O grande momento, no entanto, me parece ser “Gene Clark”, a canção que encerra o percurso sonoro de “Thirteen”. Certamente composta em homenagem ao ex-Byrds que lhe dá o título, “Gene Clark”, na verdade, mais parece uma composição de Neil Young, outra influência decisiva no portfólio do TFC. A introdução longuíssima, na qual o solo de guitarra da canção surge logo de cara, aparentemente fora de lugar, repete vários arranjos semelhantes feitos pelo velho canadense ao longo de sua carreira. E quando o solo termina, precisamente no minuto 3:35, a voz de Gerard Love (autor da canção) chega para sobrevoar o ambiente e recolocar tudo em seu devido lugar. No fim das contas, o verso “No matter what you do / All it turns to you / No matter you say / You’ll hear it all someday” fica ecoando na mente, indo em frente.
Não sei se meus amigos queridos têm tanto amor pelo “Thirteen” como eu, mas devem concordar que o álbum é um dos símbolos daquele início de 1993, no qual achamos que poderíamos escrever nossas resenhas de discos pela vida afora. Bem, cerca de um ano depois disso, tínhamos um jornalzinho que circulava pela Faculdade de Comunicação Social, o El Orongo, dotado de uma seção de música, na qual arriscamos os nossos primeiros escritos públicos sobre discos e tal.
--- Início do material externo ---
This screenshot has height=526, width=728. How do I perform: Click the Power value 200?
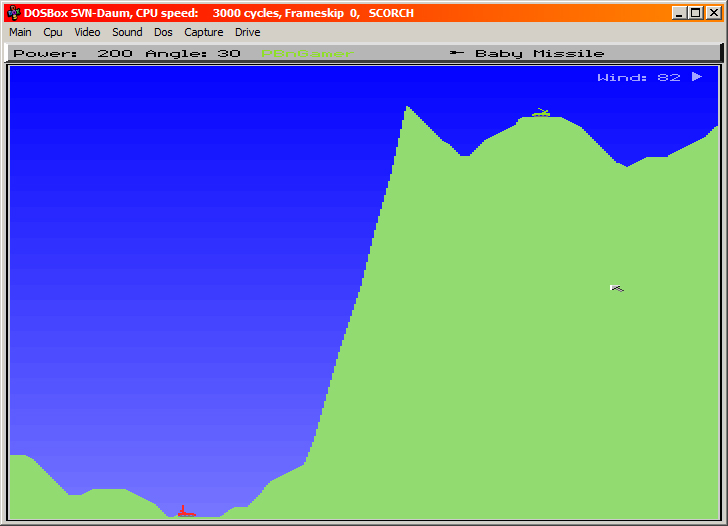(x=116, y=53)

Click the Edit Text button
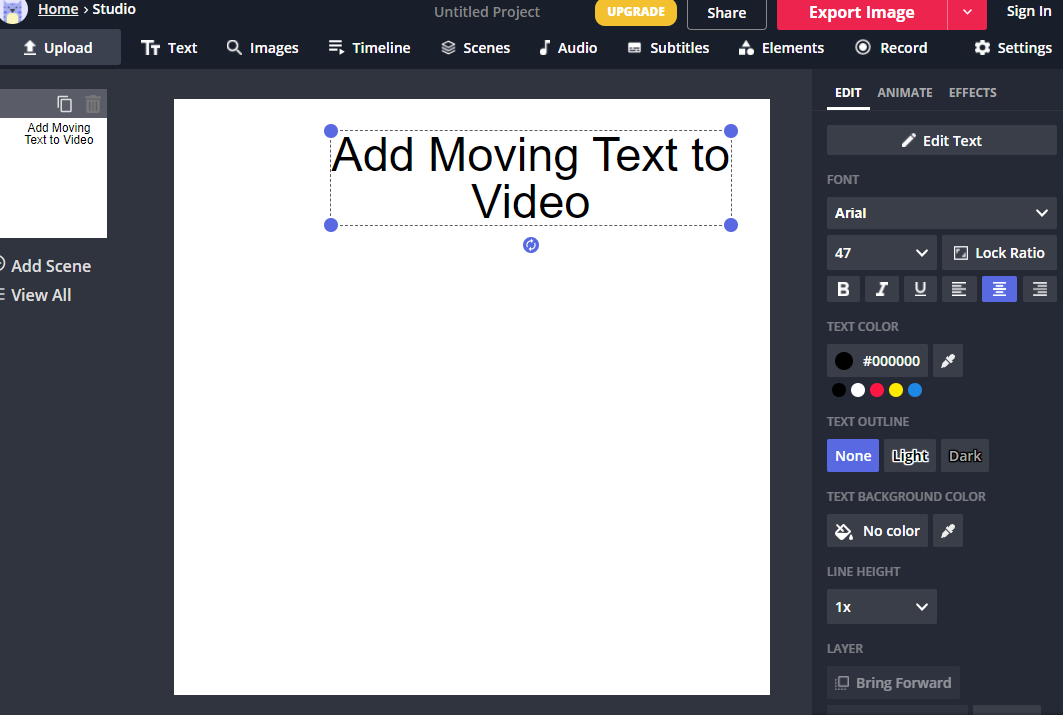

O hoje roteirista e cartunista Arnaldo Branco, nosso veterano e integrante do temível grupo Demônios do 10, comentou que “de crítico da Bizz, a Bizz já tava cheia”, o que, até hoje soa como um elogio. E foi com o El Orongo em mãos, que eu e Léo fomos até a redação da então iniciante Revista Rock Press, pedir um espaço para escrevemos lá. Naquela época, a redação era a casa do casal que resolvera meter as caras e fazer sua própria revista de música: Robson Vera e Claudia Reitberger.
Mas aí já é outra história.
Carlos Eduardo Lima (CEL) é doutorando em História Social, jornalista especializado em cultura pop e editor-chefe da Célula Pop. Como crítico musical há mais de 20 anos, já trabalhou para o site Monkeybuzz e as revistas Rolling Stone Brasil e Rock Press. Acha que o mundo acabou no início dos anos 90, mas agora sabe que poucos e bons notaram. Ainda acredita que cacetadas da vida são essenciais para a produção da arte.
Que bonito o texto.
“Thirteen” é escabroso mesmo! “Hang on” é uma das melhores faixas de abertura que existem, e quem discorda é clubista, “Gene Clark” é outra maravilha, mas acho que minha preferida é “Norman 3”, uma música em que o refrão se repete dez vezes e não enjoa.